-------- Entries shown --------

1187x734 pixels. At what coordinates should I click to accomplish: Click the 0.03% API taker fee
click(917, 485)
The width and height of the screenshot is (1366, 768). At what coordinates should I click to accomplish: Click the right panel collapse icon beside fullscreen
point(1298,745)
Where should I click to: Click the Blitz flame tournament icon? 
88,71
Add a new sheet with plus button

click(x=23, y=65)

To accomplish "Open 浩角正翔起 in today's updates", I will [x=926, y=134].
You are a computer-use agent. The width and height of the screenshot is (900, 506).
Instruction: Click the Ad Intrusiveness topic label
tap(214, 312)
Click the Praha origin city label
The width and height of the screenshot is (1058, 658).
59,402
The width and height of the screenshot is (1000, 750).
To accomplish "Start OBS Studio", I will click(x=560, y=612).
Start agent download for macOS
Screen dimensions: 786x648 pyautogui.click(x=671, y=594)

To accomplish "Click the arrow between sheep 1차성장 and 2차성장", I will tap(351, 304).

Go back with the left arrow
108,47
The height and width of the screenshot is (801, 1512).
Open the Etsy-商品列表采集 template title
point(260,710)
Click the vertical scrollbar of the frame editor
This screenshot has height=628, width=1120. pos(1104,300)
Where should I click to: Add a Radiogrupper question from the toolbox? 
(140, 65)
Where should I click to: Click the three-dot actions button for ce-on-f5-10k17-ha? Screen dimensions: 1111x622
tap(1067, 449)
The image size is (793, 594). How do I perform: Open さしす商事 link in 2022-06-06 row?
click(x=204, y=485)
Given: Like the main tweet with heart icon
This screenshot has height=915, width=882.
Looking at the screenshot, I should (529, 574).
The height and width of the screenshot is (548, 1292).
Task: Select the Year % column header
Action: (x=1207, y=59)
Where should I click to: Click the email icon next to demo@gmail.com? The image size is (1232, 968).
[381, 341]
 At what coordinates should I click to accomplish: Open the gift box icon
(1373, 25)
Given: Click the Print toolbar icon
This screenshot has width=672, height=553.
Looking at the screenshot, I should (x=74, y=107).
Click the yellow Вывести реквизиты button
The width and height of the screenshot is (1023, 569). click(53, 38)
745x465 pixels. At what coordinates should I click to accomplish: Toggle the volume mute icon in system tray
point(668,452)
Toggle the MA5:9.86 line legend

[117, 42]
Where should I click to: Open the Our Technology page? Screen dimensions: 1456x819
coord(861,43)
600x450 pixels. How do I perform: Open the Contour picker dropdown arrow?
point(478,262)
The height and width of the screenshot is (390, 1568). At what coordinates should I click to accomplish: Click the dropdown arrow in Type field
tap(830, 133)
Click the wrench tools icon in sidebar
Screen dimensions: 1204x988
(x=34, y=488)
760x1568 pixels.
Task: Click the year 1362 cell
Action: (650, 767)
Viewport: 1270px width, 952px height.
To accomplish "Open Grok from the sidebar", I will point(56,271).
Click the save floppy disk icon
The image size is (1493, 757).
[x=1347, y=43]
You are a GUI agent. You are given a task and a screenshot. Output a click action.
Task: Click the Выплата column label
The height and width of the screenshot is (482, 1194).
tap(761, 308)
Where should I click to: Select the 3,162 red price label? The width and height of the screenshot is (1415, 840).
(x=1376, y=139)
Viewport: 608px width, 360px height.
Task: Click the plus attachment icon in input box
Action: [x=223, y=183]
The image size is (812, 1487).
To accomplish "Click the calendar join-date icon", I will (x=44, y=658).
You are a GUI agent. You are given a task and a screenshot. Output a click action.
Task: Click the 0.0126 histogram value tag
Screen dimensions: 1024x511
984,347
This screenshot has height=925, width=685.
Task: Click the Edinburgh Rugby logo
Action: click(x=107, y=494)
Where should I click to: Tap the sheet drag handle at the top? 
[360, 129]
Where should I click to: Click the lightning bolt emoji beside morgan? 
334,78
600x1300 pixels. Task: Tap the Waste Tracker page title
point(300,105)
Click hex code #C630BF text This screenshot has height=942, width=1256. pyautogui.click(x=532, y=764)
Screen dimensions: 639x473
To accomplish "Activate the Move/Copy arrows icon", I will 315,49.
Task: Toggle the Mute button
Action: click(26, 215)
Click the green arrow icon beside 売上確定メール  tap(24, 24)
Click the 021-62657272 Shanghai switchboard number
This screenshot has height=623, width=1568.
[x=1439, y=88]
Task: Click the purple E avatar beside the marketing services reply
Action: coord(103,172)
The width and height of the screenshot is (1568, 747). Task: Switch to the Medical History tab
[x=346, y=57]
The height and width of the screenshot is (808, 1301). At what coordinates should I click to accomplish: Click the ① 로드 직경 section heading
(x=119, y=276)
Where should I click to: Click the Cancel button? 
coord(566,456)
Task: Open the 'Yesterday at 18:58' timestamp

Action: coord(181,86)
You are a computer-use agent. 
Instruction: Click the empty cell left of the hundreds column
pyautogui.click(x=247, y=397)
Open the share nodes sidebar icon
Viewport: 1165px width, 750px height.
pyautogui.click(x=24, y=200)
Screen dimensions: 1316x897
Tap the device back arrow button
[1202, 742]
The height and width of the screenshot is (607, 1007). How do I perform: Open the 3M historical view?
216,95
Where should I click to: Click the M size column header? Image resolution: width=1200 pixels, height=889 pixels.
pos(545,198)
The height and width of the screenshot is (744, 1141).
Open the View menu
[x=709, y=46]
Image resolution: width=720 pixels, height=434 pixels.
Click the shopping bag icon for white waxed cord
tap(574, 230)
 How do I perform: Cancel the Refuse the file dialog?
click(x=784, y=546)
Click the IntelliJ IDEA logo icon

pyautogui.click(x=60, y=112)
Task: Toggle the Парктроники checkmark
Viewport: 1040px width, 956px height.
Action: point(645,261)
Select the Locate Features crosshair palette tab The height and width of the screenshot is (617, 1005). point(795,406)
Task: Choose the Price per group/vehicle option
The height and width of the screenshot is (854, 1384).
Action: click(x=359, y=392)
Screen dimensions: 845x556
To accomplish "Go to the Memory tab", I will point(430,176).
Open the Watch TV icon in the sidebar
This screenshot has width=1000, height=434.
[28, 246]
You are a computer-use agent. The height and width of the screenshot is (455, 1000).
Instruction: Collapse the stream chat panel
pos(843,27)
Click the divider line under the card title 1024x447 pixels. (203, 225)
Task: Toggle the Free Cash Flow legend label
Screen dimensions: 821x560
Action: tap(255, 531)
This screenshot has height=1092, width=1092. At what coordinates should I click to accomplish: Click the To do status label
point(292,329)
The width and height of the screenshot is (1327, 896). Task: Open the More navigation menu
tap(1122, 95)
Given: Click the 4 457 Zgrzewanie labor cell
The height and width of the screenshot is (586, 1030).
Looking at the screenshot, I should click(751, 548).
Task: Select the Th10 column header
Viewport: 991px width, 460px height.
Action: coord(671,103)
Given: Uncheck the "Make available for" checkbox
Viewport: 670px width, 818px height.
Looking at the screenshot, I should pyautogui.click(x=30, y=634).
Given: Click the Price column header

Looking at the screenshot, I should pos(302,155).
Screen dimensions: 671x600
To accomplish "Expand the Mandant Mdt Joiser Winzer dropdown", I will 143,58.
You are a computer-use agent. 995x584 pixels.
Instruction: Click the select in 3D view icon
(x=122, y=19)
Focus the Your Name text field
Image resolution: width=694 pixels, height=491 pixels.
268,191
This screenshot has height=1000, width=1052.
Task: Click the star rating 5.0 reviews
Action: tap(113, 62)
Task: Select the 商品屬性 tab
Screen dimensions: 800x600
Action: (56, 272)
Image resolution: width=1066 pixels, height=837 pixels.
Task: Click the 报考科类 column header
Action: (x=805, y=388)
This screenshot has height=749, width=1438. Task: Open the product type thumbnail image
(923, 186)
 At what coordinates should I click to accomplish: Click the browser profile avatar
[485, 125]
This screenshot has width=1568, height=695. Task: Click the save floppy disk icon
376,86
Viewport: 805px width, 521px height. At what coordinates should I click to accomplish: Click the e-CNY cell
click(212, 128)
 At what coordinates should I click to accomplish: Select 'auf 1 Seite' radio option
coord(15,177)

--------

_Task_: Give the number of lines in the entries above that contain the string "computer", and nothing more.

_Reply to the task_: 4